---- KUTIPAN TEKS
Salawat Untukmu Ya Rasulallah



Saudaraku yang dirahmati Allah.
Jujur, tulisan ini terinspirasi seusai mengikuti tausyiah dari Ustad Yusuf Mansyur bertempat di Gedung Multipurpose UIN Sunan Kalijaga Jogjakarta. Syukron laka ya ustadz. Alhamdulillah, kalau bukan karena hidayah dan taufik dari Allah mungkin saya tidak bisa mengikuti majelis ilmu tersebut. Bisa jadi saya lebih memilih berdiam diri di kos. Main internet. Atau ngegame. Bahkan keluar main-main menghabiskan waktu. Namun, alhamdulillah, sekali lagi, berkat hidayah dan taufik dari Allah SWT saya diberikan izin untuk mengikuti majlis ilmu tersebut.
Saudara, tahukah saudara apa itu hidayah dan taufiq ? bila ada diantara anda yang menjawab mantap, saudara izzu, hidayah itu nama cewek, sedangkan taufiq itu nama cowok. Seandainya anda yang menjawab demikian maka izinkan saya menjabat tangan anda penuh hormat dan saya akan berbisik di telinga anda dengan merdu “ anda cerdas sekali, berapa IQ anda? ”. Ya, memang banyak wanita bernama hidayah. Dari SD sampai kuliah, saya selalu punya teman cewek yang terselip kata hidayah dalam namanya. Begitu pun dengan taufiq. Bisa dikatakan ini nama yang cukup mainstream. Namun mainstream bukan berarti murahan. Malah hidayah dan taufiq memiliki makna yang luar biasa mulia.
--------
---- DAFTAR UNTUK DIOLAH
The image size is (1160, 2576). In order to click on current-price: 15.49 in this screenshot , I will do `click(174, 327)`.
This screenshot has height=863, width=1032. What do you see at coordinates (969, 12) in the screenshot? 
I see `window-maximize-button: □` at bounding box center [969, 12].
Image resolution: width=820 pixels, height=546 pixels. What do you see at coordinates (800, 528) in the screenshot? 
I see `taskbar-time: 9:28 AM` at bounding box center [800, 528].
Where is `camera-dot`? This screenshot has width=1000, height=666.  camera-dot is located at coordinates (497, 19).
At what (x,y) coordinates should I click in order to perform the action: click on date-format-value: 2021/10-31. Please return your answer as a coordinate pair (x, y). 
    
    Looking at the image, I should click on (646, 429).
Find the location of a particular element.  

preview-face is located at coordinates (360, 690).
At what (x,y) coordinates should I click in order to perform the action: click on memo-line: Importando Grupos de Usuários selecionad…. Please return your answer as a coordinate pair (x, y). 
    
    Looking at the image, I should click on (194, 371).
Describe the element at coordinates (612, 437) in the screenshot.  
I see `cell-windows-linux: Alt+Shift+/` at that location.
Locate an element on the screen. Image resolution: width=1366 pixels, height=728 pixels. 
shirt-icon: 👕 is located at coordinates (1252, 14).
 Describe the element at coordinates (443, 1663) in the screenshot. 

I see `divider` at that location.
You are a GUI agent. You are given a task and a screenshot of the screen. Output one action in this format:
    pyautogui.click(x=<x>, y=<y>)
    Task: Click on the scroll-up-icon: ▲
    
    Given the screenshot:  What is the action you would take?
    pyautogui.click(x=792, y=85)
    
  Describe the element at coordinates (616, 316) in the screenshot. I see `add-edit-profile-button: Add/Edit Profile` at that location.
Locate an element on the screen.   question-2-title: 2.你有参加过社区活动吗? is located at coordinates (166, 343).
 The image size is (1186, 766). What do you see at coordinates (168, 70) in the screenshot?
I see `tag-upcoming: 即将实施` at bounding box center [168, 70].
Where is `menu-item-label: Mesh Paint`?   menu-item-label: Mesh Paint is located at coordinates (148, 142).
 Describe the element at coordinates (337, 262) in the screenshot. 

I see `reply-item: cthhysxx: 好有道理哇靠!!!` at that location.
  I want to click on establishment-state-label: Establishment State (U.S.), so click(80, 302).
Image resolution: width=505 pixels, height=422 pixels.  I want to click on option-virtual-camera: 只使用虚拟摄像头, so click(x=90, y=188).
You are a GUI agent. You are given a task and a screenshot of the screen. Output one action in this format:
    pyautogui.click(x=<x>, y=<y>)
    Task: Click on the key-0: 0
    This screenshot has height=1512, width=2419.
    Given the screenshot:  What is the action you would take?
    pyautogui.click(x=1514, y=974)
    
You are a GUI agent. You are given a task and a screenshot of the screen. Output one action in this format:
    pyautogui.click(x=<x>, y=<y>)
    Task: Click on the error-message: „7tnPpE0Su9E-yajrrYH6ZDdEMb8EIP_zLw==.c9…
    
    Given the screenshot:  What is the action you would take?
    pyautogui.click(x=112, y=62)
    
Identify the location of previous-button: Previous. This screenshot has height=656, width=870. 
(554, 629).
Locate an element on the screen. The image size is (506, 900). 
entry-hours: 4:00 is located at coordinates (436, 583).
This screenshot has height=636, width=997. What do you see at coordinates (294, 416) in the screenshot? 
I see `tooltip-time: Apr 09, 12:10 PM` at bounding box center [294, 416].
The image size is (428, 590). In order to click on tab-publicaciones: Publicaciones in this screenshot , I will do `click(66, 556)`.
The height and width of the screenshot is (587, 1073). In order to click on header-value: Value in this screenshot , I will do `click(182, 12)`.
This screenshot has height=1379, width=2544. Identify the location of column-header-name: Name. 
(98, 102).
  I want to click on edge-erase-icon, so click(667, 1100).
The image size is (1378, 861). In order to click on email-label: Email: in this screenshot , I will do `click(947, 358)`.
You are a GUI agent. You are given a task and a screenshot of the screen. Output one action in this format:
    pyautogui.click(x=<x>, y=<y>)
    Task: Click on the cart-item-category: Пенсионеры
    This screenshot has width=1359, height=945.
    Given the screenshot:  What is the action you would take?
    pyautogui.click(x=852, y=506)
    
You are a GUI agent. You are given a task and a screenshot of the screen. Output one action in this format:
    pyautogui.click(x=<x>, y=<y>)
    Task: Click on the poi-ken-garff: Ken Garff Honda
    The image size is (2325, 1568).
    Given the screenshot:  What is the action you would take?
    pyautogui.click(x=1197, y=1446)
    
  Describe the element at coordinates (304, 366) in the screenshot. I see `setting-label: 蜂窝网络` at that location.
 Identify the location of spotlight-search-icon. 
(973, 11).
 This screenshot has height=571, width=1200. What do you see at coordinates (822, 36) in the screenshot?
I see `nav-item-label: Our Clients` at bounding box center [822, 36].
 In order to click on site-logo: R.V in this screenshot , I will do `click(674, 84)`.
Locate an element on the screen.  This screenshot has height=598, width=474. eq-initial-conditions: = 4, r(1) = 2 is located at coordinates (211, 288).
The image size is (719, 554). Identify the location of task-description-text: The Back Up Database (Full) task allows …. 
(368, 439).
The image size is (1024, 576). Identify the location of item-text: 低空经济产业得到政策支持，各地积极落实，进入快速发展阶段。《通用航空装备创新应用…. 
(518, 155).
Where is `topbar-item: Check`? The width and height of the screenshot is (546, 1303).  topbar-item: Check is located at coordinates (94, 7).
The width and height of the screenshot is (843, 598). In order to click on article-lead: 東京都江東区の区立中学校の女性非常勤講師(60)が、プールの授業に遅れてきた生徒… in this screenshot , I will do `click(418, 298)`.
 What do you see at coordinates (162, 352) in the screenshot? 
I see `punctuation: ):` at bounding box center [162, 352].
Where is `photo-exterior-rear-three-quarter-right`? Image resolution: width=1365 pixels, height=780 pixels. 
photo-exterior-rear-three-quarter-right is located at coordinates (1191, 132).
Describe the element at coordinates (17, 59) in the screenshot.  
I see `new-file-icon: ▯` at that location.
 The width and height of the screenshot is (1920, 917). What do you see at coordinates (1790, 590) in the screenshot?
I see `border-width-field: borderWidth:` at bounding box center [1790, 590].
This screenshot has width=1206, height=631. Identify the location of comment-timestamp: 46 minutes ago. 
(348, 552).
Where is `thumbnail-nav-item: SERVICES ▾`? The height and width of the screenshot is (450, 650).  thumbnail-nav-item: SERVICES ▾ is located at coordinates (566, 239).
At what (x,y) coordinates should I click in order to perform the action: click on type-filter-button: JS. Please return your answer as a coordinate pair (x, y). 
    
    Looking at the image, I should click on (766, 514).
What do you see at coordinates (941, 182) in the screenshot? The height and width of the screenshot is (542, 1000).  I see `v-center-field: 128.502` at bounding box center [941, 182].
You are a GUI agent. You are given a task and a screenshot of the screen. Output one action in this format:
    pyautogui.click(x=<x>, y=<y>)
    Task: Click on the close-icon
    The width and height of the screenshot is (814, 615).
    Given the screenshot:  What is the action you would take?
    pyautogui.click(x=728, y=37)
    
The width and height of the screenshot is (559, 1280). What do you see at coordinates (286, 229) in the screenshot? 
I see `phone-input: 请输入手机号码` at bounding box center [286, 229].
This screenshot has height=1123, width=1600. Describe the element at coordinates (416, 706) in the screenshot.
--------
** TUGAS 1 **
Menurut kutipan, di gedung mana tausyiah Ustad Yusuf Mansyur itu diadakan?
** TUGAS 2 **
Salin ulang baris-baris dalam daftar, mulai dari baris yang memuat "This screenshot has height=863, width=1032." sampai baris yang memuat "shirt-icon: 👕 is".

** HASIL YANG DIHARAPKAN 1 **
Di Gedung Multipurpose UIN Sunan Kalijaga Jogjakarta.

** HASIL YANG DIHARAPKAN 2 **
This screenshot has height=863, width=1032. What do you see at coordinates (969, 12) in the screenshot? 
I see `window-maximize-button: □` at bounding box center [969, 12].
Image resolution: width=820 pixels, height=546 pixels. What do you see at coordinates (800, 528) in the screenshot? 
I see `taskbar-time: 9:28 AM` at bounding box center [800, 528].
Where is `camera-dot`? This screenshot has width=1000, height=666.  camera-dot is located at coordinates (497, 19).
At what (x,y) coordinates should I click in order to perform the action: click on date-format-value: 2021/10-31. Please return your answer as a coordinate pair (x, y). 
    
    Looking at the image, I should click on (646, 429).
Find the location of a particular element.  

preview-face is located at coordinates (360, 690).
At what (x,y) coordinates should I click in order to perform the action: click on memo-line: Importando Grupos de Usuários selecionad…. Please return your answer as a coordinate pair (x, y). 
    
    Looking at the image, I should click on (194, 371).
Describe the element at coordinates (612, 437) in the screenshot.  
I see `cell-windows-linux: Alt+Shift+/` at that location.
Locate an element on the screen. Image resolution: width=1366 pixels, height=728 pixels. 
shirt-icon: 👕 is located at coordinates (1252, 14).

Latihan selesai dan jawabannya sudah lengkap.